Pixel coordinate grounding data:
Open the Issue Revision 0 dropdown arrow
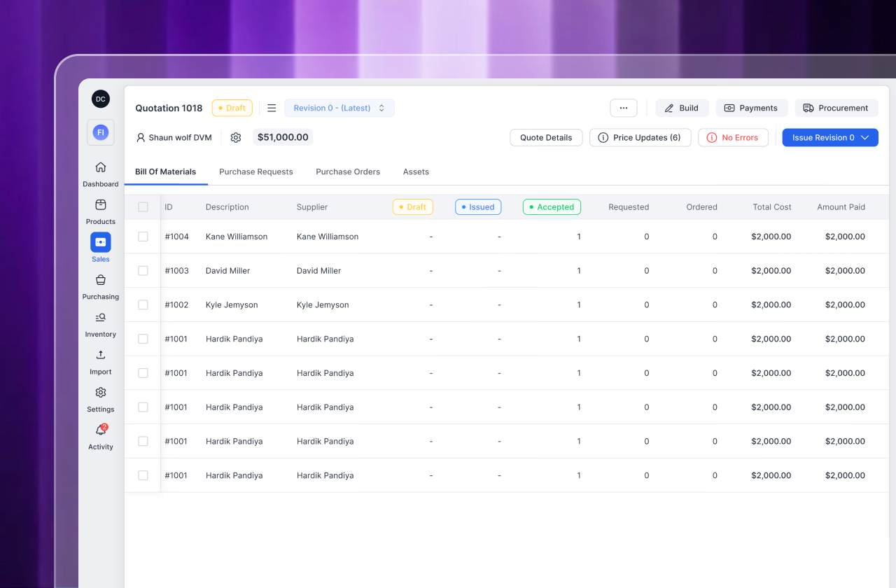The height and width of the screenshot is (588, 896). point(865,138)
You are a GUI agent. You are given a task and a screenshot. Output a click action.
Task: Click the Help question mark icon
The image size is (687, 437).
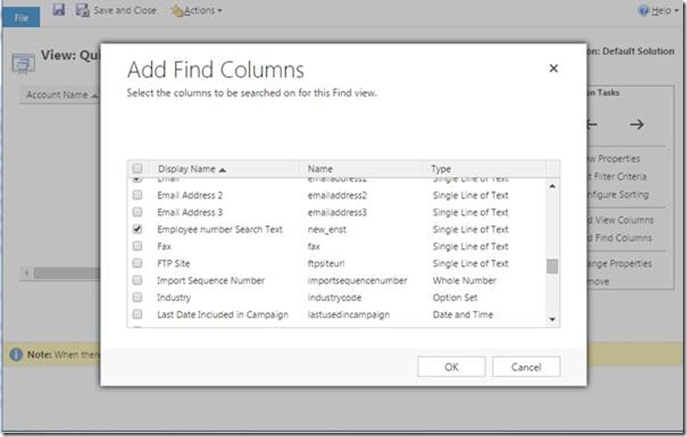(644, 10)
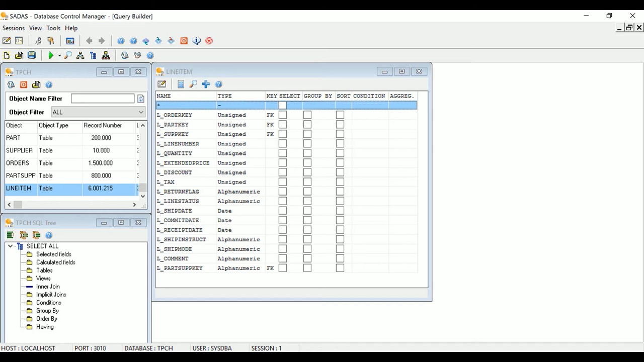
==
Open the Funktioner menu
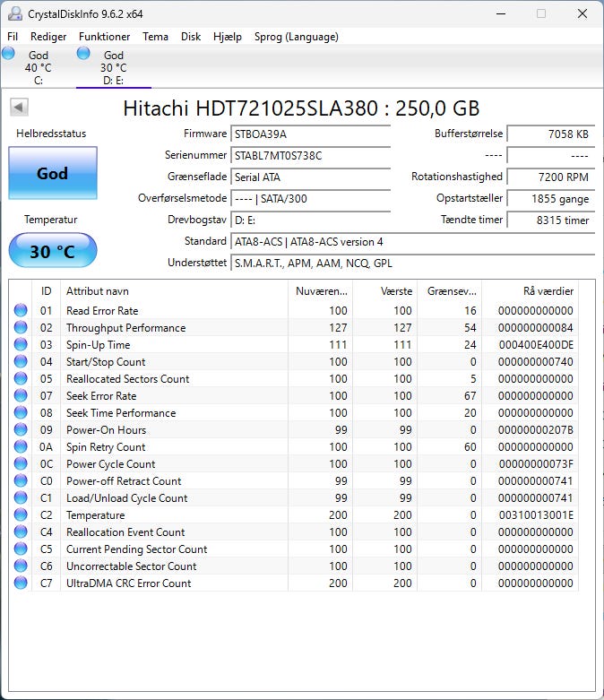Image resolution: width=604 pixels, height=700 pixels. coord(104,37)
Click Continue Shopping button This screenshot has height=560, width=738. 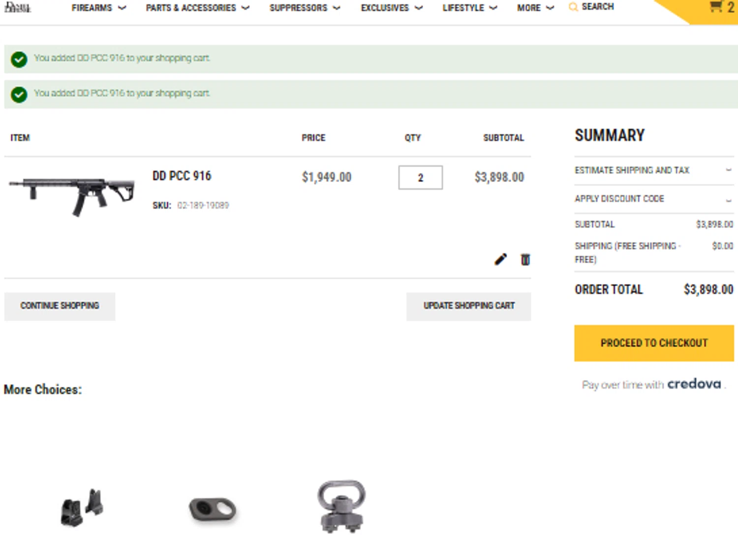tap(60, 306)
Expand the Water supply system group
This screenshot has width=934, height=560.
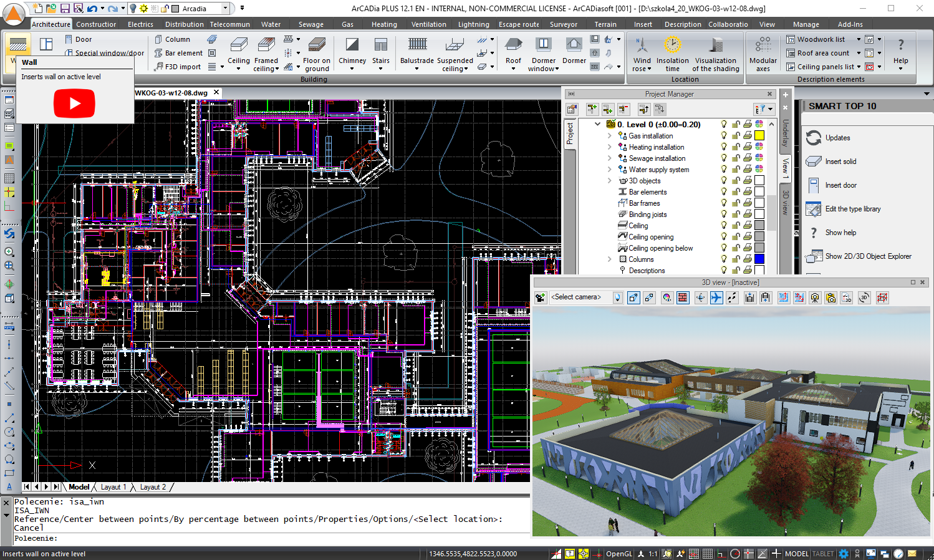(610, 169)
---
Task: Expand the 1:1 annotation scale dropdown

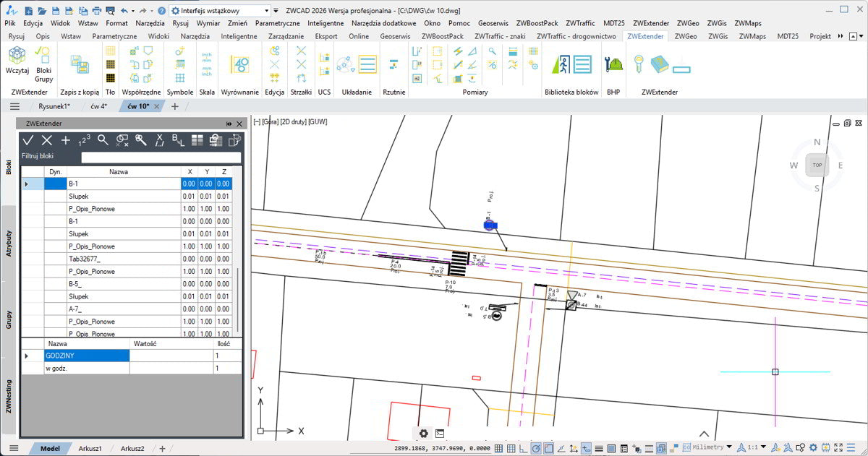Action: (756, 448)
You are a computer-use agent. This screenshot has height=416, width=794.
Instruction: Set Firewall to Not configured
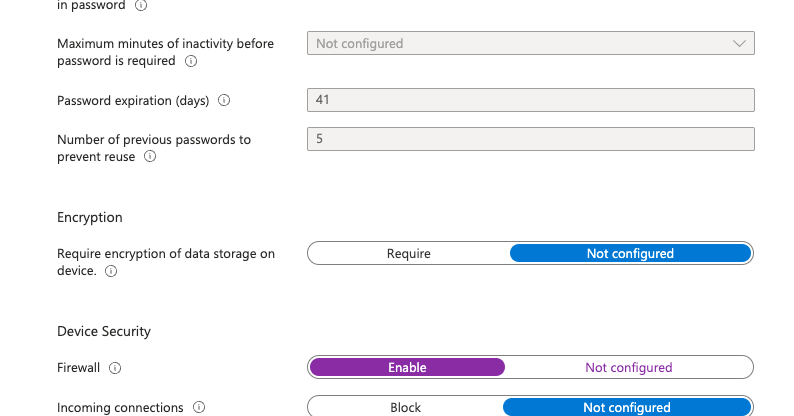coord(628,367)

▶ **EXERCISE DESCRIPTION**: Each line above where the word "agent" occurs should be returned in full.

▶ **RESPONSE AREA**:
You are a GUI agent. You are given a task and a screenshot. Output a click action.
You are a computer-use agent. This screenshot has height=416, width=794.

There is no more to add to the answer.